▶ [TEXTO]:
Felipe según las convicciones más básicas y los más íntimos principios de su
Serenísima Majestad Católica. No era auténtico; pero para resolver sus
incongruencias se sometía al juicio y a las amonestaciones de un sencillo
fraile que le absolvía de sus pecados.
Su colega
Enrique VIII, tal vez porque contaba con más cortesanos y con menos damas, tuvo
que exigir el beneplácito de toda una «Conferencia Episcopal» para disfrutar de
una sola mujer lo que Felipe disfrutó de muchas, sometiéndose luego a las
recriminaciones de un solo presbítero.
El bueno de
Enrique no quiso obrar en contra de sus más íntimas convicciones y de sus más
básicos principios —que eran, por lo demás, los de todos sus compatriotas—, y
en aras de la «autenticidad», para evitar que sus deseos fueran deshonestos,
convirtió en honesto lo que deseaba. Para ello tuvo que hacer pasar por entre
las dos sábanas de su lecho las conciencias de todos sus compatriotas, pero la
autenticidad lo exigía. Enrique no quiso ser un sinvergüenza inauténtico, y se
convirtió en un auténtico sinvergüenza. Ahí empieza a deteriorarse la salud
mental de un pueblo.
Que un hombre
abandone sus principios básicos por una mujer, dejando los principios básicos
donde estaban, es reprobable, pero dice bastante en favor de ese hombre —y
mucho en favor de esa mujer—: ese hombre podrá volver a sus principios cuando
quiera, porque seguirán estando donde los había dejado.
Que un hombre
lleve consigo sus principios, haciéndolos cambiar con sus deseos, dice poco en
favor de la mujer, a la que ya no se ama por una cuestión de belleza, sino por
una cuestión de principios, y dice menos en favor del hombre: porque el que se
lleva consigo sus propios principios, en lugar de abandonarlos, nunca podrá volver
a donde los había dejado, sencillamente, porque ya no están en ninguna parte.
A partir de ese
momento, seducir damas recién casadas o novicias, abandonar el ministerio
sacerdotal por una mujer, o cobijar en el regio tálamo a un sinfín de ellas, es
una vulgaridad al alcance de cualquier mediocre: sencillamente, porque las han
«convertido» en acciones indiferentes.

▶ [TAREAS]:
1 – Copia del texto sobre Enrique VIII el fragmento que empieza con "El bueno de" y llega hasta "los había dejado.".
2 – Según el texto sobre Enrique VIII, ¿qué tuvo que exigir Enrique VIII para disfrutar de una sola mujer?
3 – Escribe cómo sigue el texto sobre Enrique VIII a partir de su última oración.
Las entradas proceden de una fuente distinta a la del texto sobre Enrique VIII.

▶ [DATOS PROPORCIONADOS]:
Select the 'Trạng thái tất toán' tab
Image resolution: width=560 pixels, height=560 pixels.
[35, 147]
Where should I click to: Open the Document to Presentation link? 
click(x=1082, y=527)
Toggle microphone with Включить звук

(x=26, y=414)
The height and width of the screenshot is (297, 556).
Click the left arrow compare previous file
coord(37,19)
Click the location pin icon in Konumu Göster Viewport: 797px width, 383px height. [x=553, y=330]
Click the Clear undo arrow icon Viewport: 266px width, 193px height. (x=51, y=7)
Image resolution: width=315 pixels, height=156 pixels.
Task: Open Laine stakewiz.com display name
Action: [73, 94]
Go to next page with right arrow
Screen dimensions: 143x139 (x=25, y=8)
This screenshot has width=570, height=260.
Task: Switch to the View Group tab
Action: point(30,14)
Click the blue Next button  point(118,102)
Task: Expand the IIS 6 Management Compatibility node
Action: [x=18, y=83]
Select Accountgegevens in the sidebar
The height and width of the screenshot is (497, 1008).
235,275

▶ [RESPUESTAS POR TAREA]:
1 –
El bueno de
Enrique no quiso obrar en contra de sus más íntimas convicciones y de sus más
básicos principios —que eran, por lo demás, los de todos sus compatriotas—, y
en aras de la «autenticidad», para evitar que sus deseos fueran deshonestos,
convirtió en honesto lo que deseaba. Para ello tuvo que hacer pasar por entre
las dos sábanas de su lecho las conciencias de todos sus compatriotas, pero la
autenticidad lo exigía. Enrique no quiso ser un sinvergüenza inauténtico, y se
convirtió en un auténtico sinvergüenza. Ahí empieza a deteriorarse la salud
mental de un pueblo.
Que un hombre
abandone sus principios básicos por una mujer, dejando los principios básicos
donde estaban, es reprobable, pero dice bastante en favor de ese hombre —y
mucho en favor de esa mujer—: ese hombre podrá volver a sus principios cuando
quiera, porque seguirán estando donde los había dejado.

2 – El beneplácito de toda una «Conferencia Episcopal».

3 –
Los grandes
sinvergüenzas podían arriesgar su alma a sabiendas por una mujer hermosa, pero
tenía que serlo en grado sumo; les cabía la posibilidad de condenarse por un
acto arriesgado y voluntario, pero sobre todo, les cabía la posibilidad de
arrepentirse. A los auténticos sinvergüenzas no les cabe más que condenarse por
acciones vulgares, después de haberse cortado a sí mismos la retirada hacia el
arrepentimiento.
Los grandes
sinvergüenzas nunca pretendieron justificar sus acciones, pero todos las
comprendemos. Para seducir a una fémina jamás necesitaron el apoyo de los
teólogos salmantinos: se apoyaron exclusivamente en su galantería. Y en la aventura
que ellos sabían reprobable y arriesgada brillaba el vigor de su carácter y el
romanticismo de la gran pasión. Sabían que obraban mal, pero el arrepentimiento
y la absolución tenían para sus almas un efecto tan saludable como un buen
baño, un buen almuerzo y una buena siesta para sus cuerpos. Su salud psíquica
era envidiable. Los auténticos sinvergüenzas han echado a perder la salud de
los pueblos.
Una mujer
hermosa hace comprensibles muchas locuras —dije—, pero no todas: hace
comprensible que un hombre abandone sus principios, pero no que los borre. La
supresión de los principios tiene la ventaja de que ya no es posible hacer el
mal, pero tiene el inconveniente de que tampoco se puede hacer el bien. Si
ninguna acción es reprobable, por el mismo motivo ninguna es enaltecible. La
supresión de los principios es la supresión de las lealtades, y si nada se
prescribe, ni siquiera el amor es meritorio: en el caso de Lope, esto significa
que abandonar los principios por la mujer no es mejor ni peor que renunciar a
la mujer por los principios. Cuando todo es indiferente, la vida de los hombres
y de los pueblos se estanca en esa terrorífica enfermedad que es el
aburrimiento puro, porque el heroísmo y el riesgo son ya imposibles.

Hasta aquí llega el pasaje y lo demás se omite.